### Entries shown
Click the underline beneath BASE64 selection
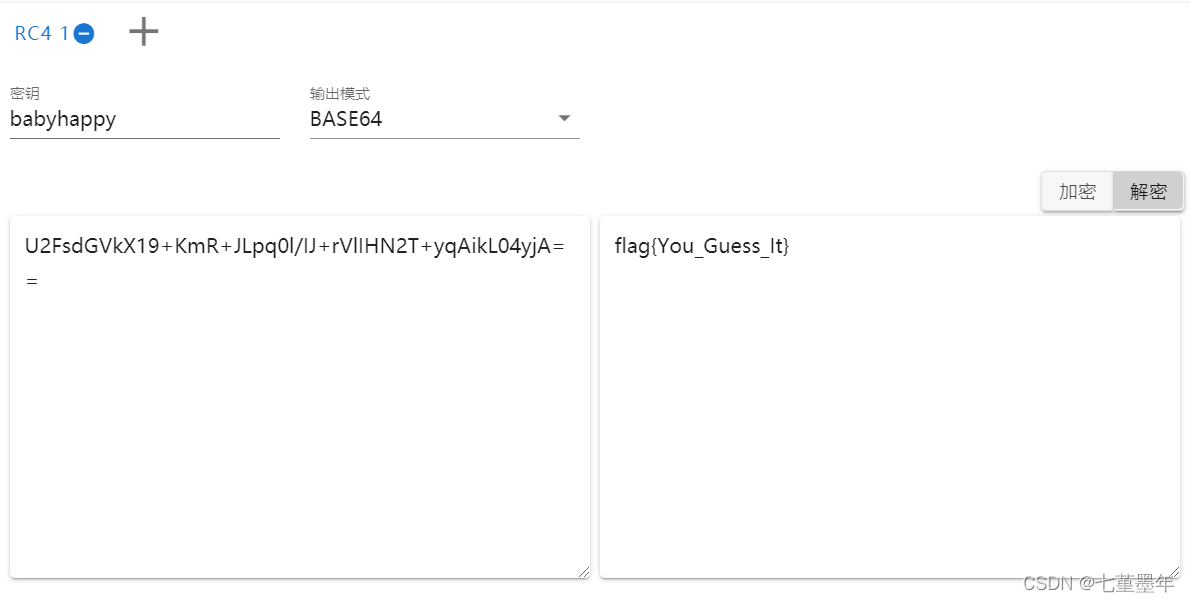 tap(445, 138)
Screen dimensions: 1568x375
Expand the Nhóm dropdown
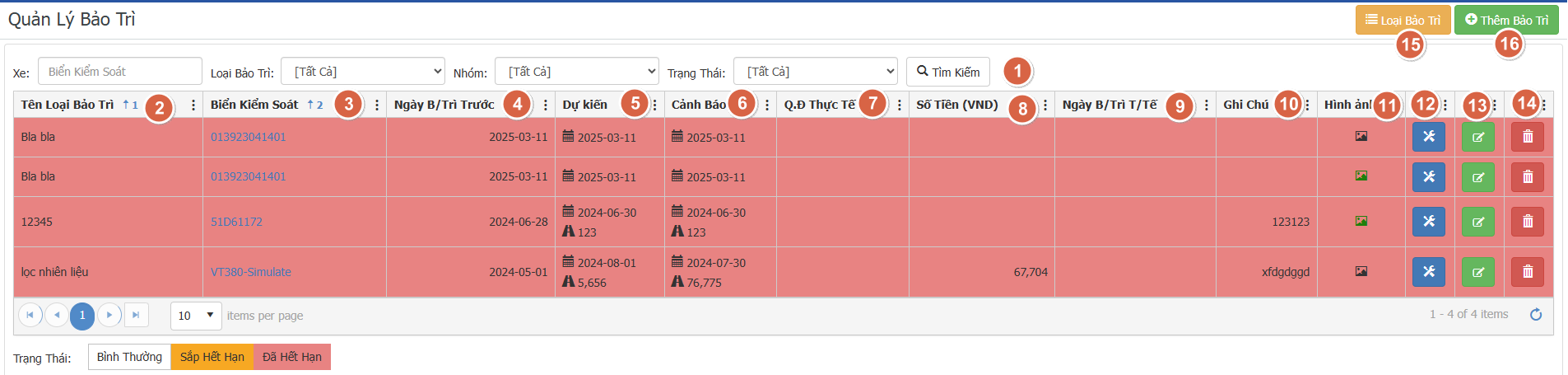click(576, 72)
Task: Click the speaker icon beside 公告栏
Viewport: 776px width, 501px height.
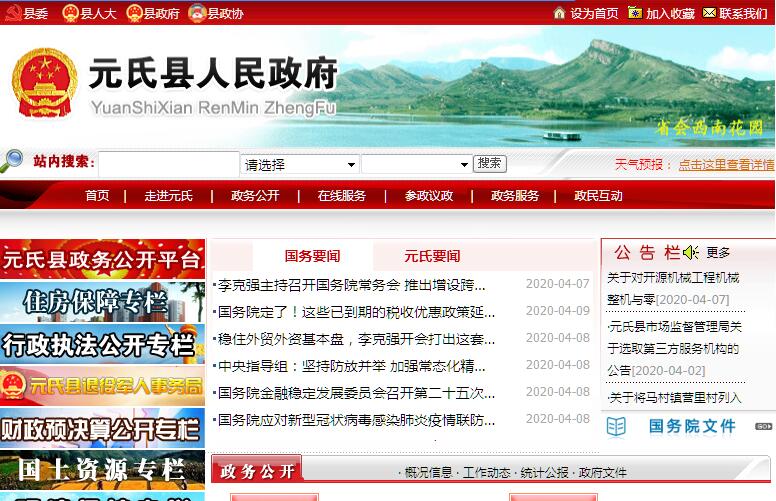Action: click(691, 252)
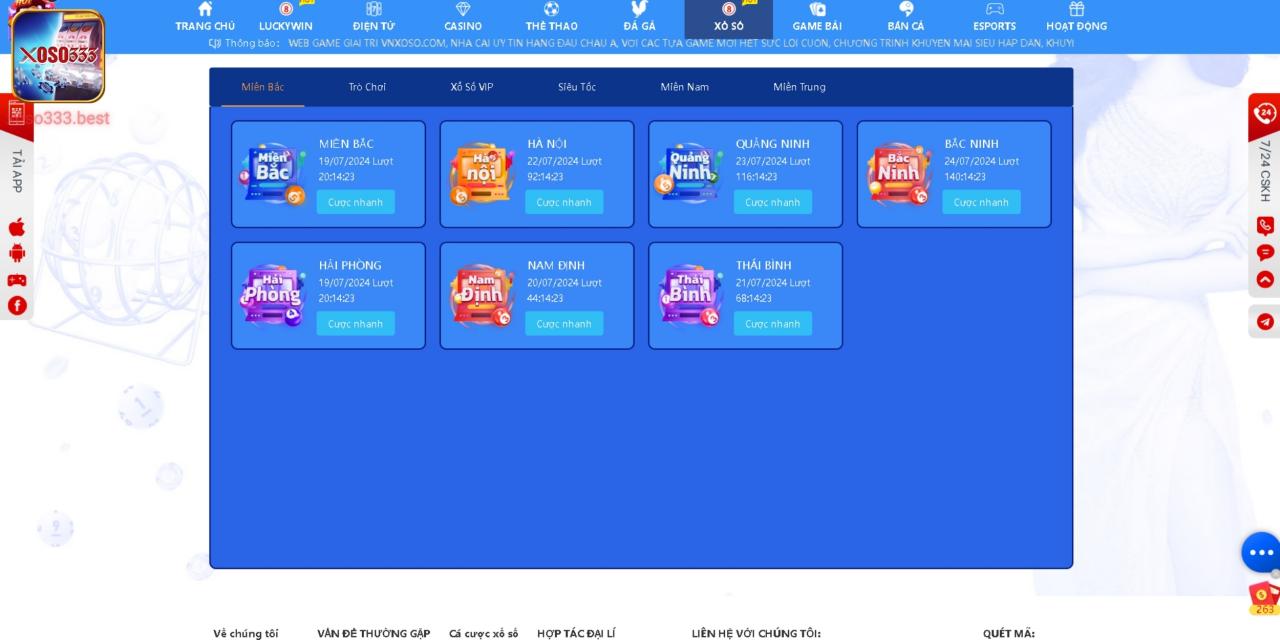Switch to the Miền Nam tab
1280x640 pixels.
point(684,87)
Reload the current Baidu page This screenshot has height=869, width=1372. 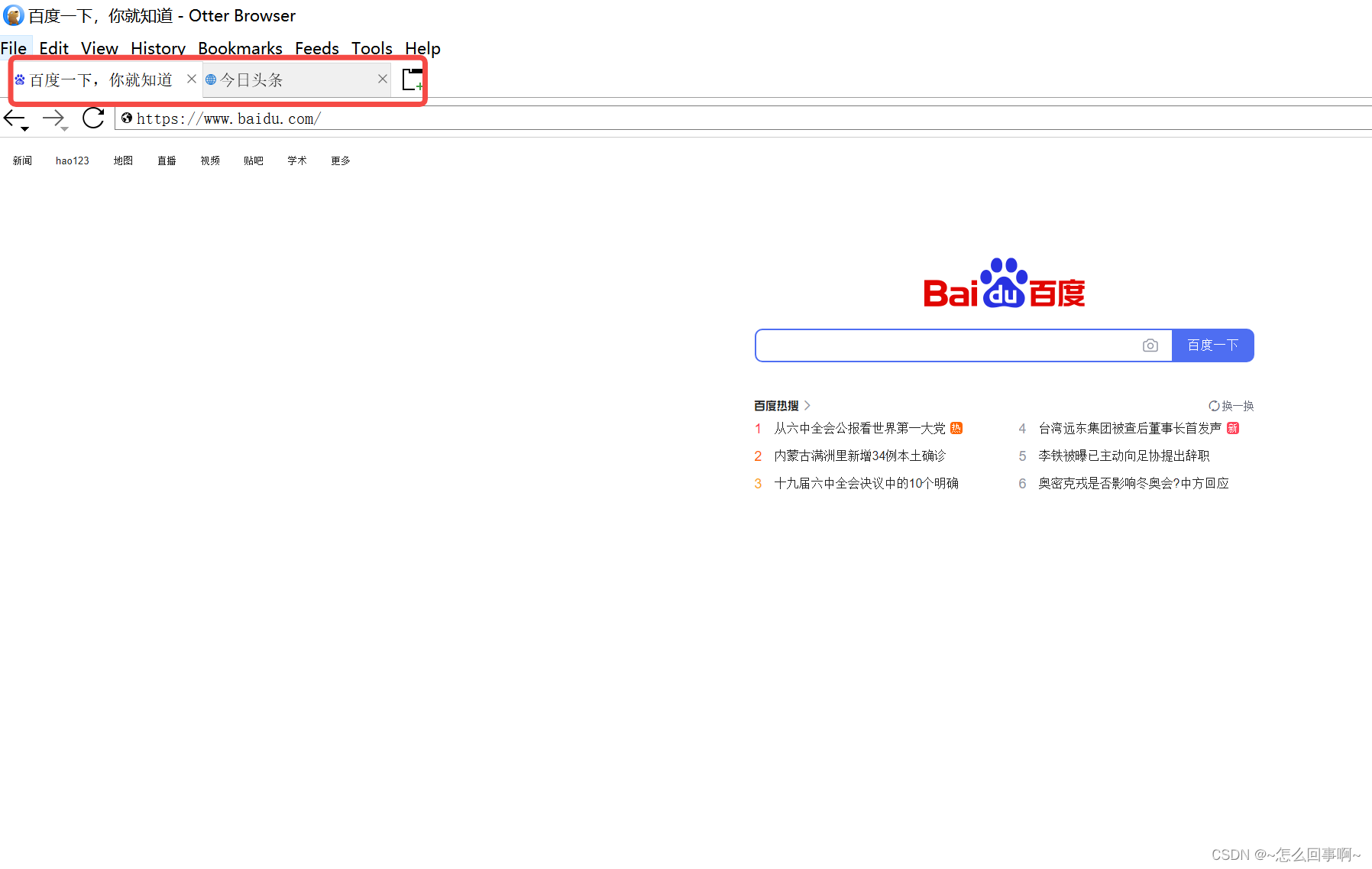pyautogui.click(x=92, y=118)
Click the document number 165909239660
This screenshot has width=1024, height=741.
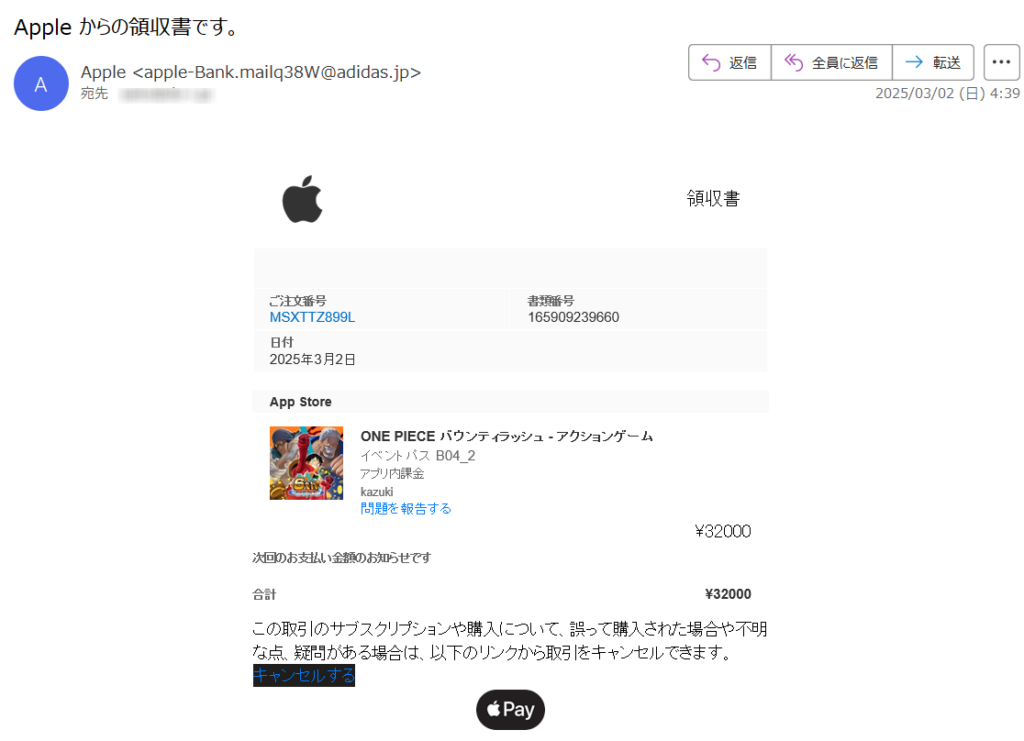point(573,317)
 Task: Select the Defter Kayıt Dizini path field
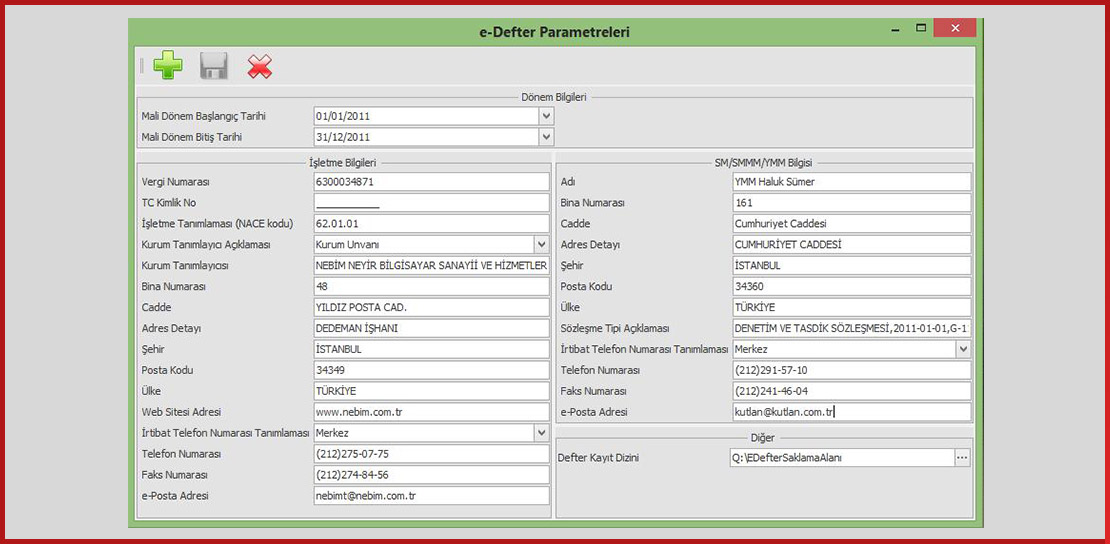click(x=840, y=458)
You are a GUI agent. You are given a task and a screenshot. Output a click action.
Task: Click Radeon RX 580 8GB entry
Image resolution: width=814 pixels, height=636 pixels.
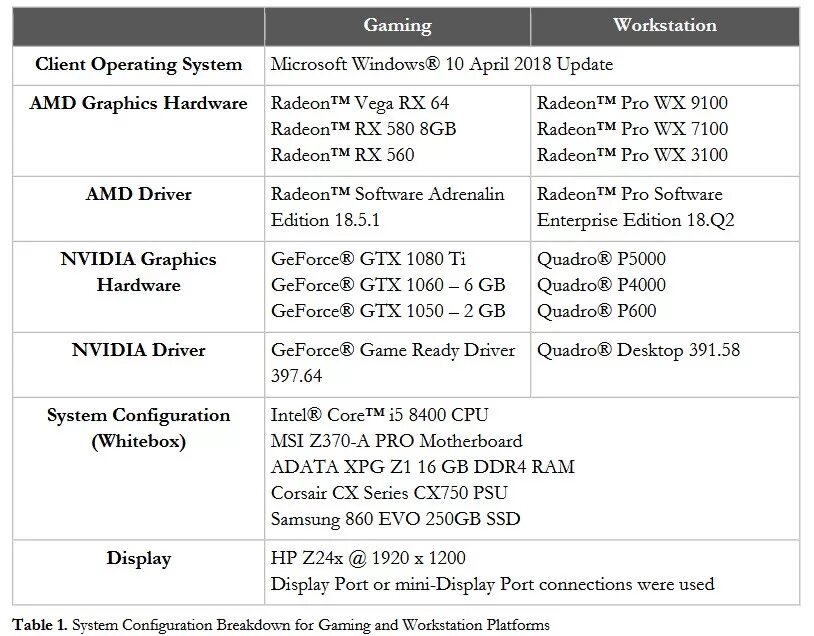[363, 129]
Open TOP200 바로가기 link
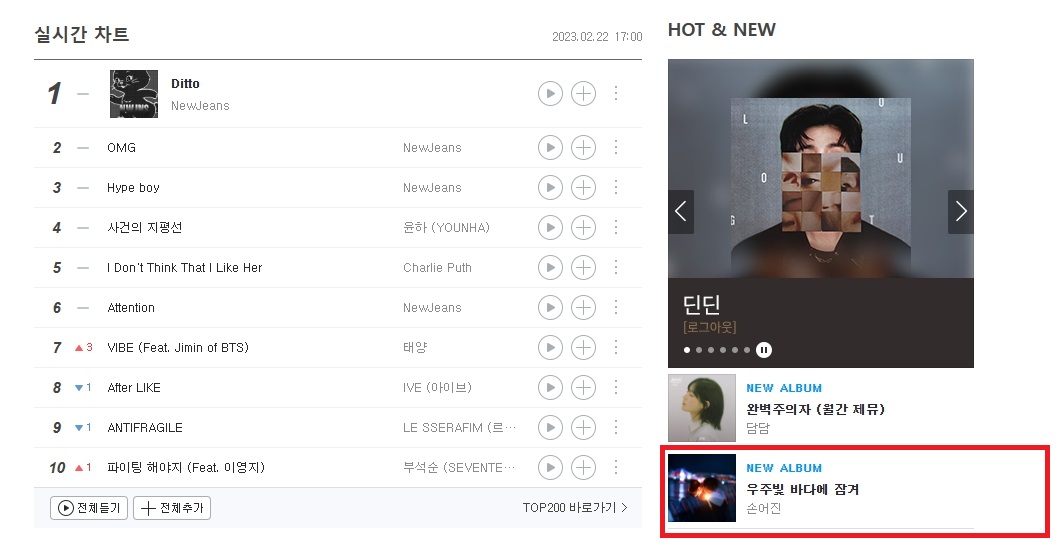 click(x=575, y=507)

### Problem to solve
Arrange the items from the line containing "You are a GUI" through the end of the items, inclusive, as a numbered list, leaving out blank lines and the pictures.

### In response
1. You are a GUI agent. You are given a task and a screenshot. Output a click action.
2. Task: Click Radeon RX 580 8GB entry
3. Image resolution: width=814 pixels, height=636 pixels.
4. [363, 129]
5. Open TOP200 바로가기 link
6.  click(x=575, y=507)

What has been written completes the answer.